Denn ob die Lieder nun "The Garden's Tale", "Sad Man's Tongue" oder "Devil Or The Blue Cat's Song" hießen (und damit immerhin bessere Titel als Album und Band hatten): Allesamt waren es Kleinode irgendwo zwischen Metal, Streetpunk und Rockabilly, die mehr Energie in sich trugen als ein handelsübliches Atomkraftwerk, dank ständiger Melodie- und Tempowechsel nie langweilig wurden und, als wäre das noch nicht genug, dazu noch tanzbarer waren als die gesamte britische New-Rave-Bewegung zusammen. Wer einen solchen Hit nun auf "Guitar Gangsters And Cadillac Blood" finden will, der wird zwar nicht enttäuscht, muss jedoch zumindest bis Song 6, "Maybellene I Hofteholder" warten. Am bewährten Schema orientiert sich dann auch das darauf folgende "We", das erst nach einem halben Minütchen Western-Gitarren die Klampfen in die Verstärker stöpselt.

Bis man bei diesen beiden Krachern angelangt ist, hat man jedoch schon ein Weilchen gemerkt, dass Volbeat das Niveau von "Rock The Rebel..." nicht wirklich auf voller Länge halten konnten. So sind der Titeltrack und "Hallelujah Goat" relativ straighte und daher nicht komplett spannende Rock- beziehungsweise Metaltracks, dem arg kurzen "Back To Prom" fehlt noch circa eine Minute zum Glück, und das eher langsamer gedrosselte "Mary Ann's Place" haut erst gegen Ende mit einem Doublebass-[Naturgewalten-Metapher hier einfügen] richtig auf die Pauke.

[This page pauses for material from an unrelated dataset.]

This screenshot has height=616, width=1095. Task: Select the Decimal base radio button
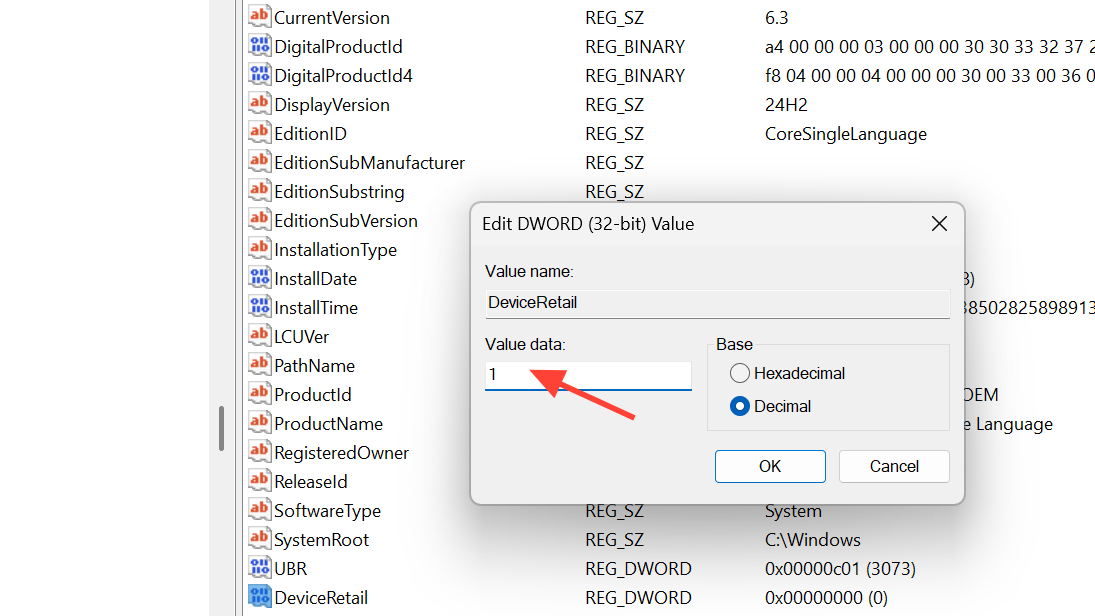pyautogui.click(x=740, y=406)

Zwar ist auch auf der zweiten Hälfte von "Guitar Gangsters & Cadillac Blood" nicht alles Gold, doch zumindest kann Volbeat kein mangelnder Einfallsreichtum vorgeworfen werden: So ist "Wild Rover Of Hell" vielleicht auch nur Thrash Metal, dafür aber verdammt guter, "Light A Way" wird noch mit Streichern zugeknallt, damit auch der letzte mitbekommt, dass es sich hier um die Quotenballade handelt und selbst eine Coverversion wie jene von Hank Williams' altehrwürdigem "I'm So Lonesome I Could Cry", die eigentlich kreativen Stillstand signalisieren sollte, wird so erfrischend durch die Lautsprecher geballert, dass man diesen Einwand sofort wieder vergisst. So mag "Guitar Gangsters & Cadillac Blood" zwar durchaus hinter seinem Vorgänger zurück stehen, ist jedoch für sich genommen für Freunde härterer Töne immer noch eine Empfehlung wert. Für alle anderen: Einfach das nächste Mal im Plattenteller einen Link weiter klicken.